_REQUIRED WORK_: Leaving every image behind, reproduce the records word for word.

_EXTRACTED RECORDS_:
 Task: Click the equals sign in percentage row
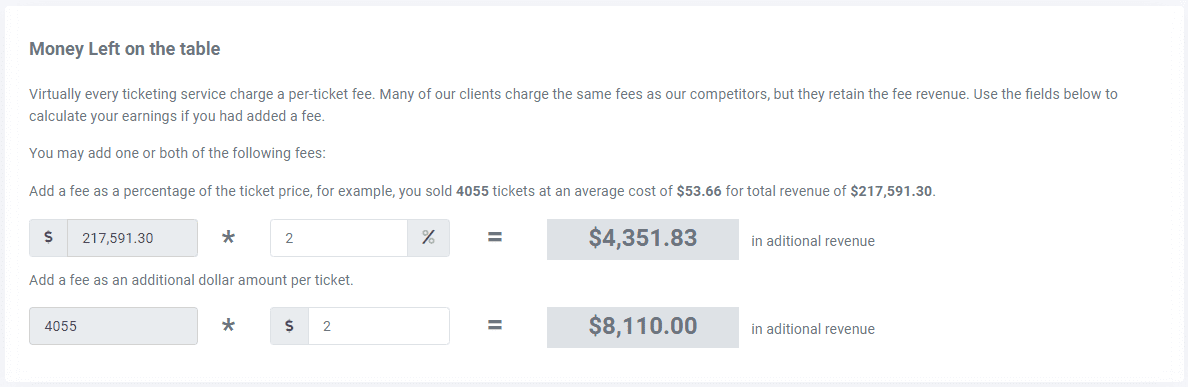[495, 237]
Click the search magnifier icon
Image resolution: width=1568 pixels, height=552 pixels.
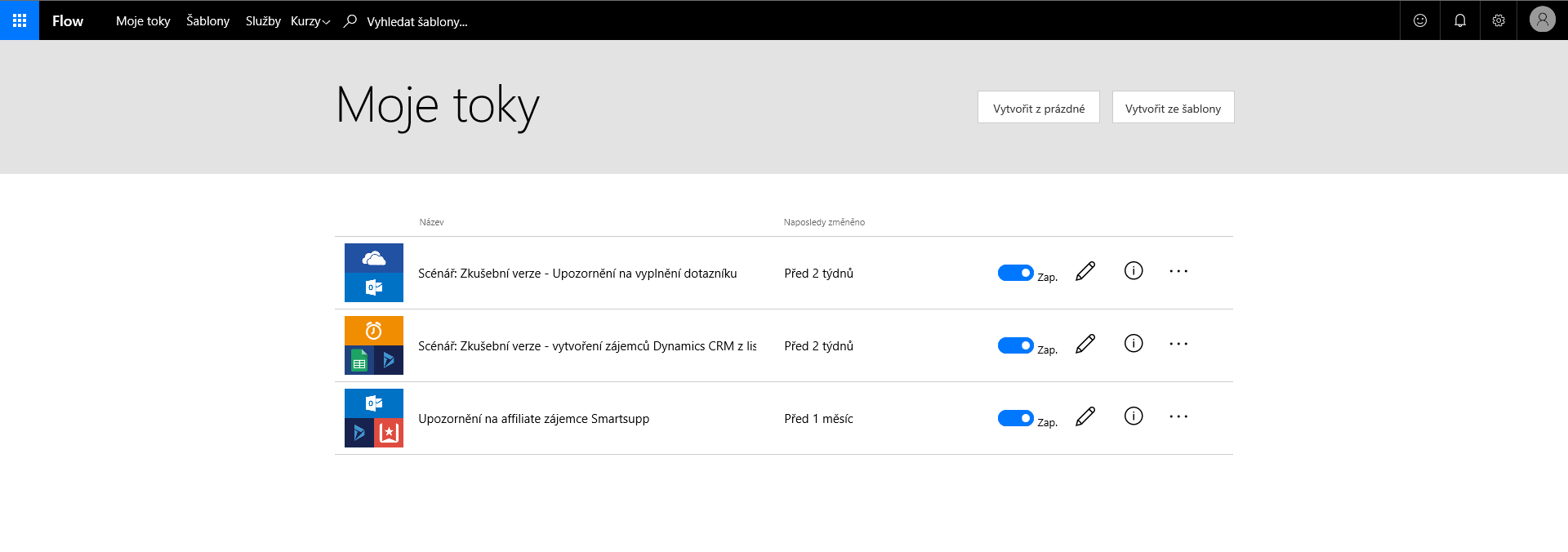(350, 21)
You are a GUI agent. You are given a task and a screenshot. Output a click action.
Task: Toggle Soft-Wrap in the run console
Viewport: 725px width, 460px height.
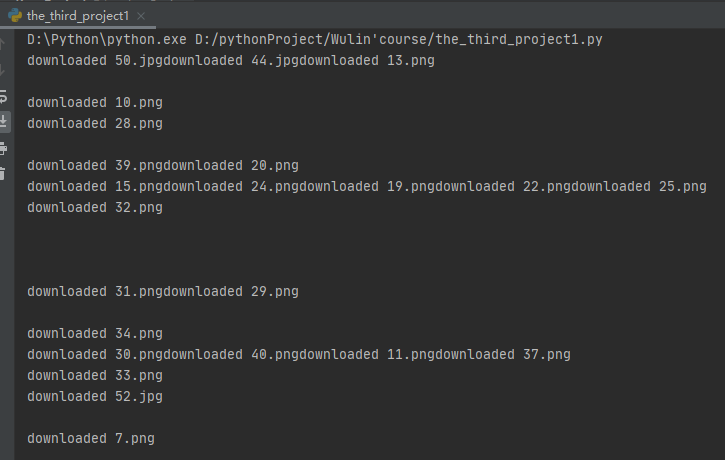pos(3,97)
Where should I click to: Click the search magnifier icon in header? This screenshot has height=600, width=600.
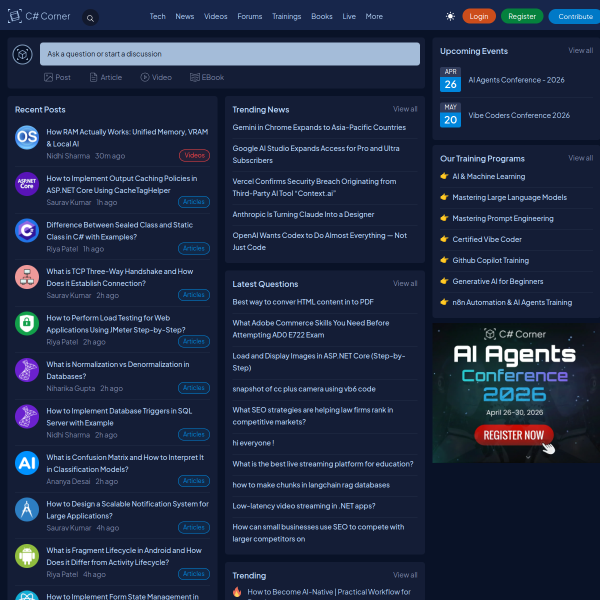click(90, 17)
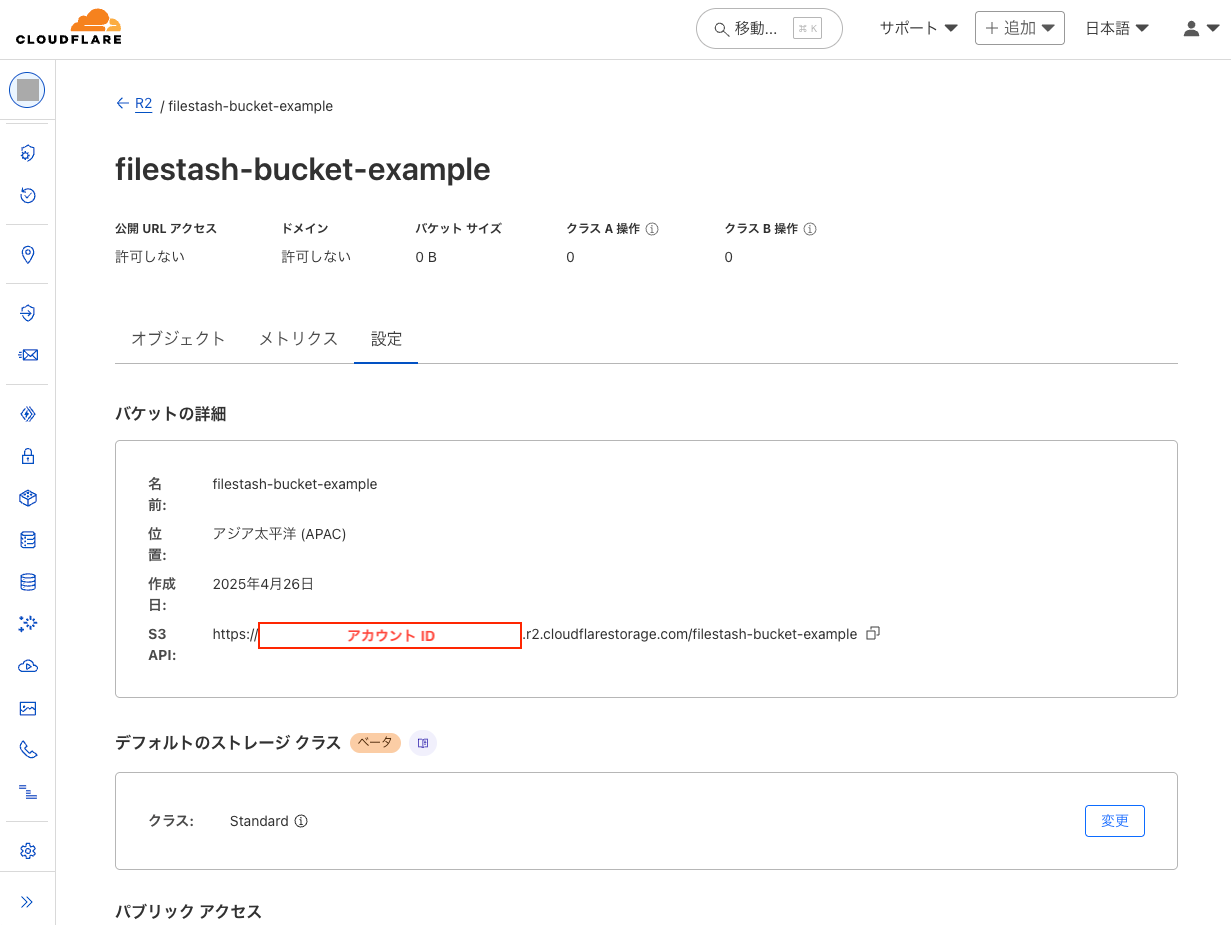
Task: Open the 追加 add dropdown
Action: [x=1019, y=27]
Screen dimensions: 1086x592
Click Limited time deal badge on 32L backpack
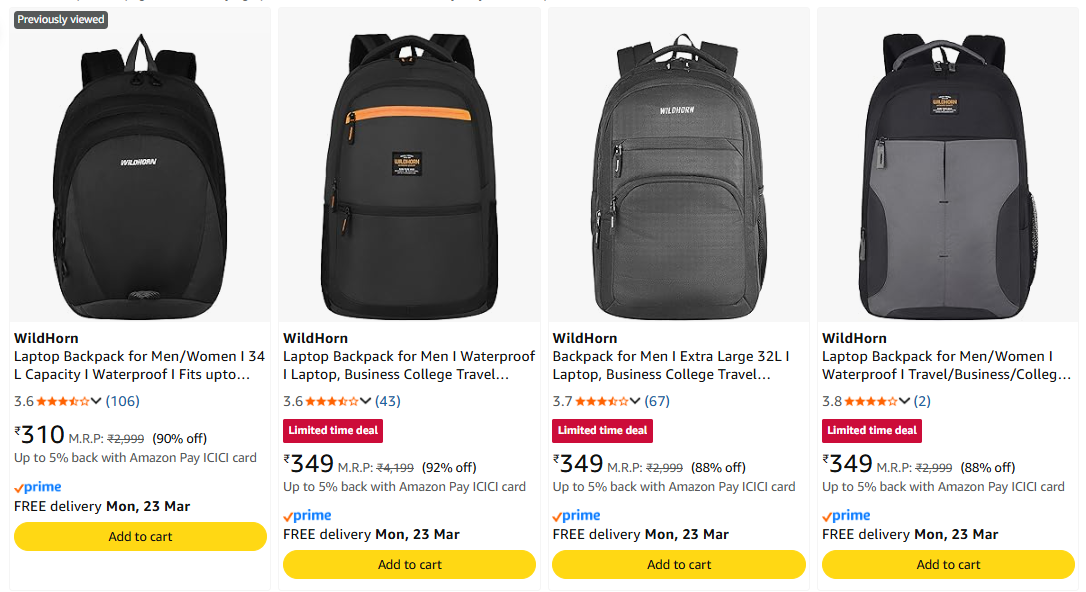[603, 430]
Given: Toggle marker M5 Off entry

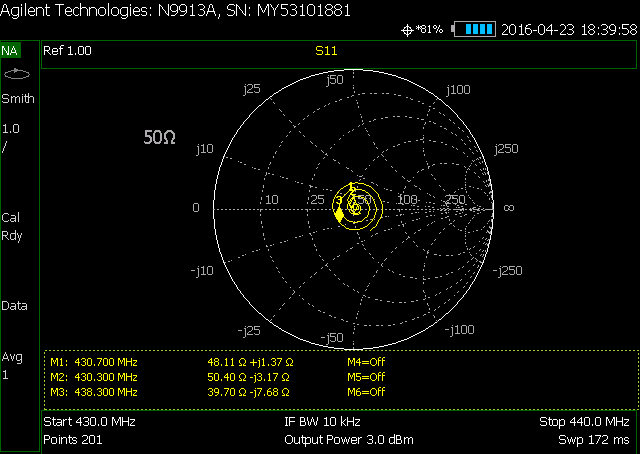Looking at the screenshot, I should coord(365,376).
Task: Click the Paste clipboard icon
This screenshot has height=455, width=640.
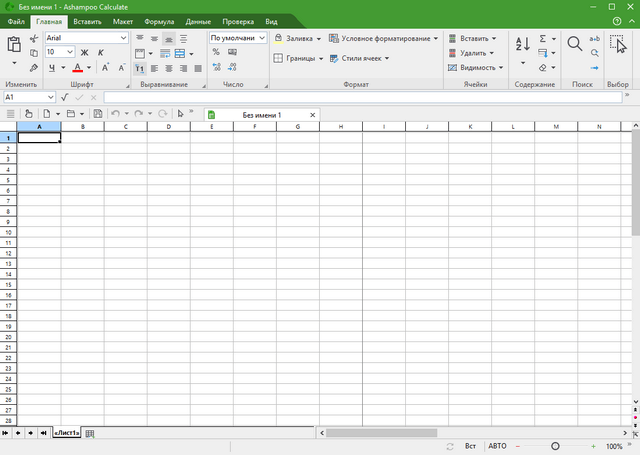Action: (14, 46)
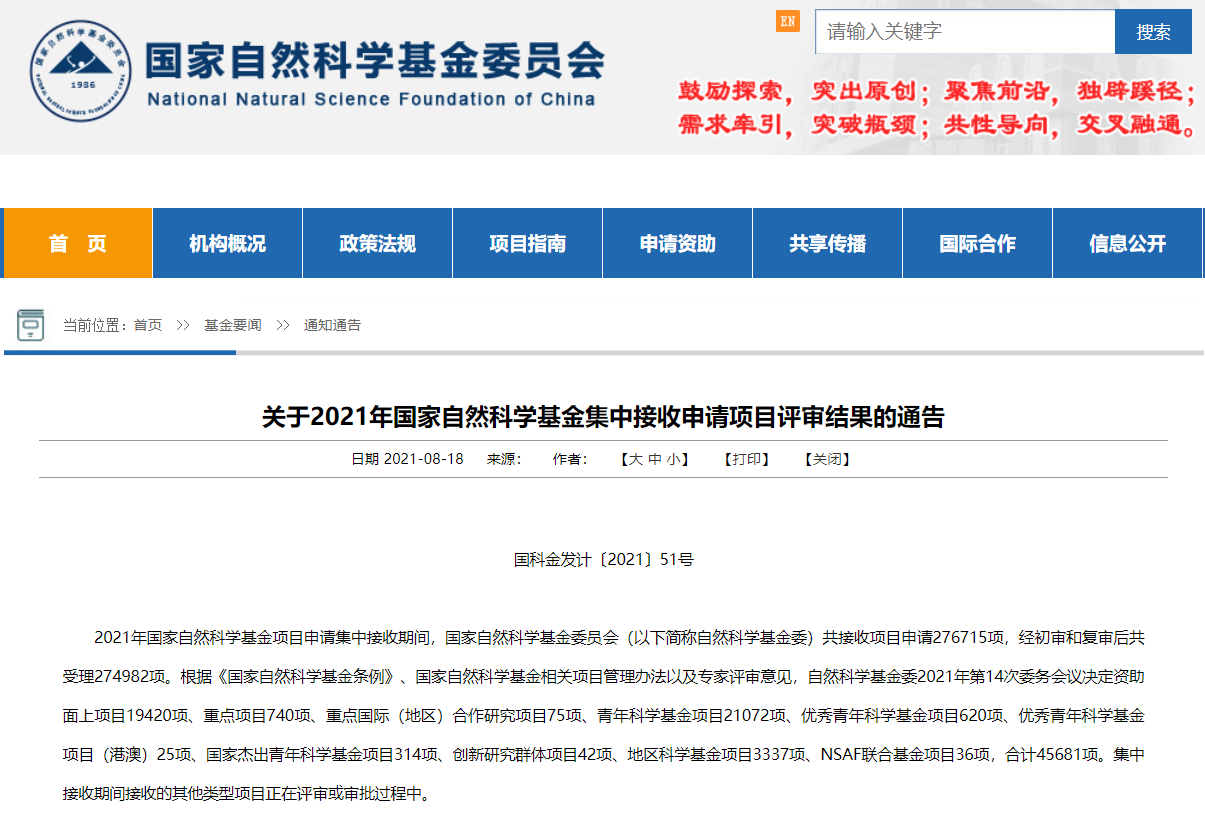Screen dimensions: 1205x816
Task: Open the 首页 navigation tab
Action: 78,244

_TASK ANSWER_:
 Task: Click the equals sign in percentage row
[495, 237]
Click the search magnifier icon
Image resolution: width=1568 pixels, height=552 pixels.
(350, 21)
You are a GUI agent. You are given a task and a screenshot. Output a click action.
Task: Toggle Soft-Wrap in the run console
Viewport: 725px width, 460px height.
pos(3,97)
Where should I click to: Click the search magnifier icon in header? This screenshot has height=600, width=600.
click(90, 17)
Task: Open the 追加 add dropdown
Action: [x=1019, y=27]
Screen dimensions: 1086x592
Click Limited time deal badge on 32L backpack
[603, 430]
Given: Toggle marker M5 Off entry

Looking at the screenshot, I should coord(365,376).
Task: Click the Paste clipboard icon
This screenshot has height=455, width=640.
Action: (14, 46)
Screen dimensions: 1205x816
Task: Open the 首页 navigation tab
Action: 78,244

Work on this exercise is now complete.